ATHLETICS: This is an essential component of high school life that is being severely impacted by the pandemic. As you most probably have heard or read, even professional sports are beleaguered by COVID-19 infections. Schools will be challenged to find a way students can participate in sports at this time.
ARTS CLASS: If your children’s school offers art electives, encourage them to take a course. Usually, in the first year, the grade level dean encourages students to try various classes on offer so they can determine what they really want to focus on in the next three years.
LANGUAGE: Besides the core subjects – English, History, Math, Science – a world language is a requirement for admission into college. In some elementary schools, students can take Mandarin and Spanish immersion classes. The Pasadena Unified School District, for one, offers French in addition to Mandarin and Spanish. If they continue on, these children will be ready not merely for college; they will be well-equipped for an increasingly global society.
COMMUNITY SERVICE: Your children should do something they feel strongly about and work it every summer; it shows commitment to the activity they took on. This is going to be an essential component in your children’s transcript. Admissions officers are looking for depth of community involvement.
SUMMER CAMP/ENRICHMENT COURSE: If your children have a passion for a particular activity, they should pursue a summer program related to it. Guidance counselors in some schools compile a list of the most engaging courses locally, out-of-state, or internationally.
It goes without saying that all the above activities are merely supplements to good grades in the core subjects. Loading up on extra-curriculars at the expense of grades is definitely ill-advised. While admissions officers at all the universities talk about their holistic approach in their selection process, a student’s GPA remains a very critical, if not the single most important, component of your children’s college application.
Your children have fully transitioned into high school, the demands of which were drilled into their subconscious the past school year. They have to put 9th grade behind them and face 10th grade with renewed energy and enthusiasm.

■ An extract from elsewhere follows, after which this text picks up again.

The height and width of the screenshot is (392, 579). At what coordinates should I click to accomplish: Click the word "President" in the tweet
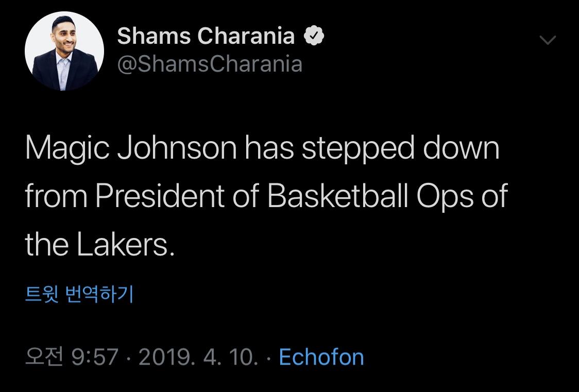[160, 197]
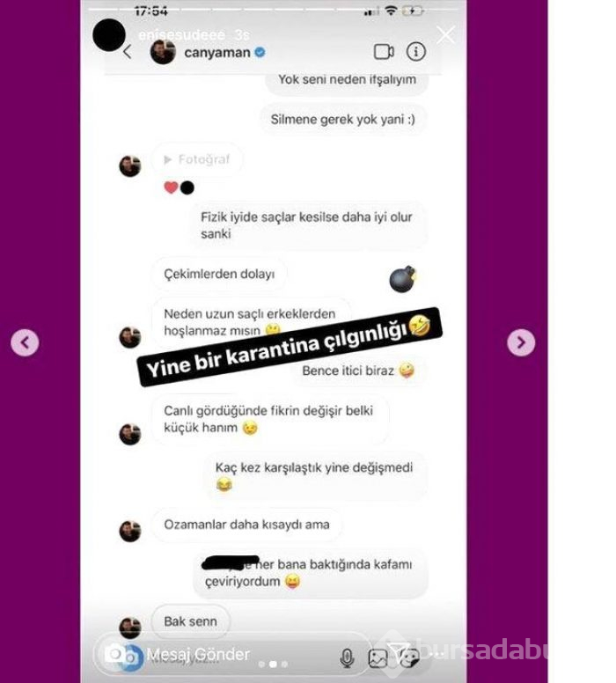Tap the canyaman avatar in the header

click(163, 51)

This is going to be your children’s busiest school year. Make sure your children confer with their school’s counselor to ascertain they have all the courses required for graduating and for college. They need to know what standardized exams they’ll need to take for the college application. They should research which colleges and universities offer the course(s) they would like to pursue.
By this time, your children should know where they will be applying and have visited the schools. They should have taken all standardized exams required for college applications, firmed up their college/university list, researched all kinds of scholarships, lined up teachers to write their recommendations, perfected their personal statement, and learned how to complete the common application.